Uma metamorfose ambulante

Sempre ouvi que a personalidade de uma pessoa sofre mudanças e muitas influências ao longo da vida. Acredito, como Raul Seixas, que sejamos metamorfoses ambulantes.  No entanto, me intriga que as amizades de infância sejam as mais duradouras. Pode ser que por um lado as pessoas sejam sim bastante compreensivas e aceitem as outras e suas metamorfoses. Ou que as mudanças acabem por aproximar as amizades. Mas o natural não seria que com a evolução da vida nos afastássemos mais daquilo que éramos e não somos mais?

Nunca tive problemas em cortar laços, apesar de hoje ter vontade de rever algumas pessoas queridas, especialmente minha amiga de infância Côca. O fato é que cortei relacionamentos mais íntimos diversas vezes, e amizades, no sentido literal, tenho poucas.

Cortei minha turma do colégio no último ano. Cortei minha amiga Cáca quando me senti inferior a ela. Cortei minha amiga Côca e nem lembro por quê. Cortei um namorado que amava e fui viajar. Algumas dessas pessoas eu tinha como minhas almas gêmeas, mas elas passaram…e eu permiti.

Numa era de relacionamentos efêmeros, em que a fila anda, acho que não deveria me sentir estranha. Mas os 30 nos aprontam essas armadilhas. Tudo isso para dizer que tenho uma amiga que amo, mas que me incomoda. Em 27 anos  já fomos Barbie e Bob, Tom e Jerry, O gordo e o magro e tantas outras duplas.

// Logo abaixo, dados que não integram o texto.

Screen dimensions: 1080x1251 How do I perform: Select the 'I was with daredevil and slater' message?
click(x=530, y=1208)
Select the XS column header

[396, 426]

Eu dei a ela o direito de opinar sobre minha vida. E ela faz. Eu também opino sobre a dela, é verdade. Mas da última vez ela disse algo que não queria ouvir. Em outros tempos, simplesmente cortaria ela, mas a idade me faz mais ponderada. Pelo menos o corte não será no botão automático. Mas preciso de um tempo para digerir melhor a situação.